Certificado Digital: entenda para que serve a identidade virtual

Por Redação Azulis

Disponível no Brasil desde 2001, a “identidade virtual” se tornou comum entre empreendedores. O documento é uma assinatura eletrônica e garante autenticidade e segurança em transações. Há 2 tipos de certificado digital, entenda quais as vantagens e desvantagens de cada um deles

O Certificado Digital é um arquivo eletrônico que funciona como identidade virtual para pessoas físicas e jurídicas. Por meio dele, é possível fazer transações online com proteção das informações e garantia de autenticidade. Ele tem ficado cada vez mais comum entre empreendedores, principalmente aqueles que precisam emitir nota fiscal. A seguir, o IQ explica detalhadamente qual é a importância do certificado digital.

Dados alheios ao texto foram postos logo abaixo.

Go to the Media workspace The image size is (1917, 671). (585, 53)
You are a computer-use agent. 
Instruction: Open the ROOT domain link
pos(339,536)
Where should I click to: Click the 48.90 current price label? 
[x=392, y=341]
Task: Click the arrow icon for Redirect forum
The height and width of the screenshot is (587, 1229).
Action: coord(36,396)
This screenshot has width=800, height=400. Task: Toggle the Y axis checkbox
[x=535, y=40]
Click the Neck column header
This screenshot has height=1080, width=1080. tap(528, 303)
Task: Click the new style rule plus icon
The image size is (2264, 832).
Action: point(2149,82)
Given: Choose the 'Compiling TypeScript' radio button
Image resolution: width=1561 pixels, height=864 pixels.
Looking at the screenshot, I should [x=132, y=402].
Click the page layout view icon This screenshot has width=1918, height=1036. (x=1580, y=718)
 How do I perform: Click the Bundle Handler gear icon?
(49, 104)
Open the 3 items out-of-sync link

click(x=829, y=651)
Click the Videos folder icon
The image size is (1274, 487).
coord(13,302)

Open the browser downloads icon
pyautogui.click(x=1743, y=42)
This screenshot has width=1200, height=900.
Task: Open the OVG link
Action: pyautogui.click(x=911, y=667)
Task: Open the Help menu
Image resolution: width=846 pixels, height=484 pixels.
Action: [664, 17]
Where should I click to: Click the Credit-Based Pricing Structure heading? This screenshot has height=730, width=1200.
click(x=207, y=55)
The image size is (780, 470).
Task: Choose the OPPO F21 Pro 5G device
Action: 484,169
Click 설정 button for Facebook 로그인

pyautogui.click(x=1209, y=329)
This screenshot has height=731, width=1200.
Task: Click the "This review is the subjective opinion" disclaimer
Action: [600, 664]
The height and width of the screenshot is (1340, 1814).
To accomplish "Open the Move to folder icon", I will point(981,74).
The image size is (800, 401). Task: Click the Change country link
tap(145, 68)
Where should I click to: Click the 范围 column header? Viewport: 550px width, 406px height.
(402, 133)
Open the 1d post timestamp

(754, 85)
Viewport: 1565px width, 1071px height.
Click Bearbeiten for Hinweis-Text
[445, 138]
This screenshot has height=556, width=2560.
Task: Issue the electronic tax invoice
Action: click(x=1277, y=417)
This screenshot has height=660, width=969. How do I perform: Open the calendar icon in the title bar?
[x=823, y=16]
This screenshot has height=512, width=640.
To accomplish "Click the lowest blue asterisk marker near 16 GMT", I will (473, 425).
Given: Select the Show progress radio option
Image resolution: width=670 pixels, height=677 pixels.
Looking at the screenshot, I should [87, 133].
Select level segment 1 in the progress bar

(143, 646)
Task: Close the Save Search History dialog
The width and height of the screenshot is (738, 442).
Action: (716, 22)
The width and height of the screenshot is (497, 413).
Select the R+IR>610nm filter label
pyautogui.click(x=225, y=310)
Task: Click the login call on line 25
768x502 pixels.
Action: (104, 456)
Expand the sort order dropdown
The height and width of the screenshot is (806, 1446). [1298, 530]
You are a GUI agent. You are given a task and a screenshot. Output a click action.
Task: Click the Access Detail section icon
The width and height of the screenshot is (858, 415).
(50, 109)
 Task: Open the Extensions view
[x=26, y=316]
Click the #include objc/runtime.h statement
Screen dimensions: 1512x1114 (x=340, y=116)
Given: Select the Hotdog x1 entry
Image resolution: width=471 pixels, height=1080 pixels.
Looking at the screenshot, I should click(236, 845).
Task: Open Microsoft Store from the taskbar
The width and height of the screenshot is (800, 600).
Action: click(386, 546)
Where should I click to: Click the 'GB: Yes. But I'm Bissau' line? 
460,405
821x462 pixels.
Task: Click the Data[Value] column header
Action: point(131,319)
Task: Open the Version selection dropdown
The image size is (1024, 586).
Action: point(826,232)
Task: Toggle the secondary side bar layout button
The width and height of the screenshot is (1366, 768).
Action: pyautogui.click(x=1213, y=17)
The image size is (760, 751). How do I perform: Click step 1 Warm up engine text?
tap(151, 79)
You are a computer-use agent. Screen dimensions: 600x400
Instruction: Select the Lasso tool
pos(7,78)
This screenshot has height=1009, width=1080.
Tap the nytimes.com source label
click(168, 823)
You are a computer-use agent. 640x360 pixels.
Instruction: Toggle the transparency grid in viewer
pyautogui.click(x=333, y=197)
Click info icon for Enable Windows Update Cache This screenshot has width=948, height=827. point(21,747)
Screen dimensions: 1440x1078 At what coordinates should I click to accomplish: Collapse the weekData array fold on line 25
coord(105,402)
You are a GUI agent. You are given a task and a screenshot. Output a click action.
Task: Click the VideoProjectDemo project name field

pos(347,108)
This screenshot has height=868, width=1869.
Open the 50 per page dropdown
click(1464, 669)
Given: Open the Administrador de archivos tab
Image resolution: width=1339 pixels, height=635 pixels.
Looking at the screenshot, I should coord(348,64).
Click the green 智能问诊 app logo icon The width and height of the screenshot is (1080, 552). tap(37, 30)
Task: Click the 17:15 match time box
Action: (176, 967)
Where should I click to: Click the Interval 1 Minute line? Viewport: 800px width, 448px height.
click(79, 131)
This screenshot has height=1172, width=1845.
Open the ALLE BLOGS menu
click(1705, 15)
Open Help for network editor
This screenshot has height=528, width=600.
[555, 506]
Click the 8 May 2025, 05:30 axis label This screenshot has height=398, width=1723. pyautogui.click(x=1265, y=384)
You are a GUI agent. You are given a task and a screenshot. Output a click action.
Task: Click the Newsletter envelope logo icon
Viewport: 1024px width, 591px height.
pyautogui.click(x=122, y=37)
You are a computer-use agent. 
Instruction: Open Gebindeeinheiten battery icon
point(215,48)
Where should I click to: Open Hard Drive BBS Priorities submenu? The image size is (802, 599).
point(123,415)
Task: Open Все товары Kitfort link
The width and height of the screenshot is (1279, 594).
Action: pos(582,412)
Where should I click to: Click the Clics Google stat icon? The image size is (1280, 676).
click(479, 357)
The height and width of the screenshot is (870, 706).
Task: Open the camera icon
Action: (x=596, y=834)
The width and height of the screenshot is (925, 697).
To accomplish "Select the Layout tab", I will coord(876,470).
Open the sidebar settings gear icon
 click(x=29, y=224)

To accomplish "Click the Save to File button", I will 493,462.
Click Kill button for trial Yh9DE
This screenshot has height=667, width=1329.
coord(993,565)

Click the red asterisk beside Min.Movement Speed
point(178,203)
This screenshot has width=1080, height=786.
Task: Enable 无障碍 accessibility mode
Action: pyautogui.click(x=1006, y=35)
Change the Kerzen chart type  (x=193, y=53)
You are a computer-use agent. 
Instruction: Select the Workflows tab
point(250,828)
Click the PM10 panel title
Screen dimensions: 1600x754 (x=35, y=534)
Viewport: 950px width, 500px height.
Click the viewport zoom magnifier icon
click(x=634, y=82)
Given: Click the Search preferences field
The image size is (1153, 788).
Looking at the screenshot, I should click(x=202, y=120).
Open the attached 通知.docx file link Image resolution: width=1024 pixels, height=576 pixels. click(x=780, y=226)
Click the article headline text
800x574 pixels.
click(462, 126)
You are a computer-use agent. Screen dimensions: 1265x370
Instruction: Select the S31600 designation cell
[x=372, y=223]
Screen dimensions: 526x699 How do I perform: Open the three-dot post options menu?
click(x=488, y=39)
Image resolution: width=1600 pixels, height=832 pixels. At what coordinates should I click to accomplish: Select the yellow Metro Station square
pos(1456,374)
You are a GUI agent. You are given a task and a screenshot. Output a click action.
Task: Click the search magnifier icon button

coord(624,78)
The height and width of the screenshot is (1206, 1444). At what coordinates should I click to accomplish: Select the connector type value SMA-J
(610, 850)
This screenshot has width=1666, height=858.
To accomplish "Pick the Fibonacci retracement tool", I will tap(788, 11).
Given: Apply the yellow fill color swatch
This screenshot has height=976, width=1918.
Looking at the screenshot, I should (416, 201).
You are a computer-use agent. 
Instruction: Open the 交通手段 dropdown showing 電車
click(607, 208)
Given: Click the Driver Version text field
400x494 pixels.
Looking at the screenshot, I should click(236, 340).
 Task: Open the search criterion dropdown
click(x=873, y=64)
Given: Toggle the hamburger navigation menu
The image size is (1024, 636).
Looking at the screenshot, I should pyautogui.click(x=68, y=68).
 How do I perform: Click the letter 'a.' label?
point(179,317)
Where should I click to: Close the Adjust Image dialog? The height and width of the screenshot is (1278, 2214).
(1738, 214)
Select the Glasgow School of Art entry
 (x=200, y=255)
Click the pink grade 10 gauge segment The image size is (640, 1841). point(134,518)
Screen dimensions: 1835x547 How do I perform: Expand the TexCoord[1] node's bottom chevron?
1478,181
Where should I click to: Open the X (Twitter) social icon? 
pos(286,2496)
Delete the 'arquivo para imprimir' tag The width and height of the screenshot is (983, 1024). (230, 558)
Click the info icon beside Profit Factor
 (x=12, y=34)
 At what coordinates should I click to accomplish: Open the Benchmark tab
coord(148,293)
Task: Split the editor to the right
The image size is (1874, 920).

Certificado Digital: o que é?

O certificado digital é uma identidade eletrônica para pessoas e empresas. Simplificando, ele é como se fosse uma “carteira de identidade” no mundo virtual. A princípio, o conceito pode ser um pouco abstrato, mas tente imaginar todos os seus documentos em uma versão eletrônica. O certificado é seguro e com autenticidade garantida por criptografia. Com ele, é possível assegurar a identidade de um indivíduo ou empresa.

A ferramenta está disponível no Brasil desde 2001, após a criação da Infraestrutura de Chaves Públicas Brasileiras (ICP Brasil). Da mesma forma que documentos em papel, os digitais devem obedecer normas e estarem protegidos por criptografia para ter validade jurídica.

Para que serve o Certificado Digital?

O certificado digital é útil para agilizar assinaturas de documentos e emissões de notas fiscais. É a partir dele que se obtém a assinatura digital e é ela que caracteriza a autenticidade em transações online. A ferramenta, além de otimizar os processos de assinatura de documentos, também reduz custos com burocracia, impressão e idas ao cartório.

Com o certificado digital, pessoas físicas e jurídicas podem assinar um contrato, com a mesma legitimidade, sem precisar se locomover. Os elementos que protegem as informações são duas chaves criptografadas, uma pública e outra privada.

Certificado Digital é obrigatório?

Para emitir notas fiscais eletrônicas de serviço (NFS-e), boa parte das prefeituras exige o certificado digital. Já para a nota fiscal eletrônica de produto (NF-e), o certificado é obrigatório. Para essas situações, o certificado será o reconhecimento da empresa diante dos órgãos públicos, como prefeitura e Secretaria da Fazenda do Estado.

Tipos de Certificados Digitais

Existem dois tipos de certificados digitais: o A1 e o A3. O A1 é um arquivo digital que é instalado no computador ou no seu emissor de notas, com validade de 1 ano, quanto que o A3 é um dispositivo físico, parecido com um pen drive, e tem validade de 1 a 3 anos.

Cada tipo de certificado atende melhor a um determinado público, da mesma forma que cada pessoa (física ou jurídica) se adequa melhor a um modelo. Tanto o A1 como o A3 apresentam vantagens e desvantagens, confira a seguir.

Certificado A1

Vantagens:

– A certificação permite emitir NF-e, NFS-e e NFC-e simultaneamente.

– O software é instalado na máquina da empresa, a senha é solicitada na primeira autenticação pelo responsável do certificado. Todo processo é automatizado e os demais usuários tem restrições no processo.

– As senhas são desnecessárias para o uso diário. Essa prática evita que muitos usuários tenham acesso aos dados do certificado, o que garante mais segurança na emissão de notas e documentos.

Desvantagens:

– Validade de 12 meses.

– É necessário fazer uma cópia backup do software por segurança, pois caso a máquina ou servidor sofra algum dano, o certificado será perdido.

– Não é portátil. O certificado não pode ser trocado do computador em que foi instalado originalmente, apenas removido.

Certificado A3

Vantagens:

– Validade de até 3 anos.

– É portátil. Por ser um dispositivo móvel, o certificado pode ser transportado e instalado em qualquer computador.

Desvantagens:

É necessário usar senha todas as vezes em que for utilizar o certificado, o que pode fragilizar a segurança do certificado.

– Por ser um dispositivo físico, há risco de perda e roubo do certificado, o que invalida o seu uso.